## Your instructions
Write out the whole listing. Leave out nothing.
────────────────────────────────────────
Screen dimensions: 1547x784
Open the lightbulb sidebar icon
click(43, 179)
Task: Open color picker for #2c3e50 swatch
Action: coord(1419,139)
────────────────────────────────────────
## Expected answer
Screen dimensions: 1547x784
Open the lightbulb sidebar icon
click(43, 179)
Task: Open color picker for #2c3e50 swatch
Action: coord(1419,139)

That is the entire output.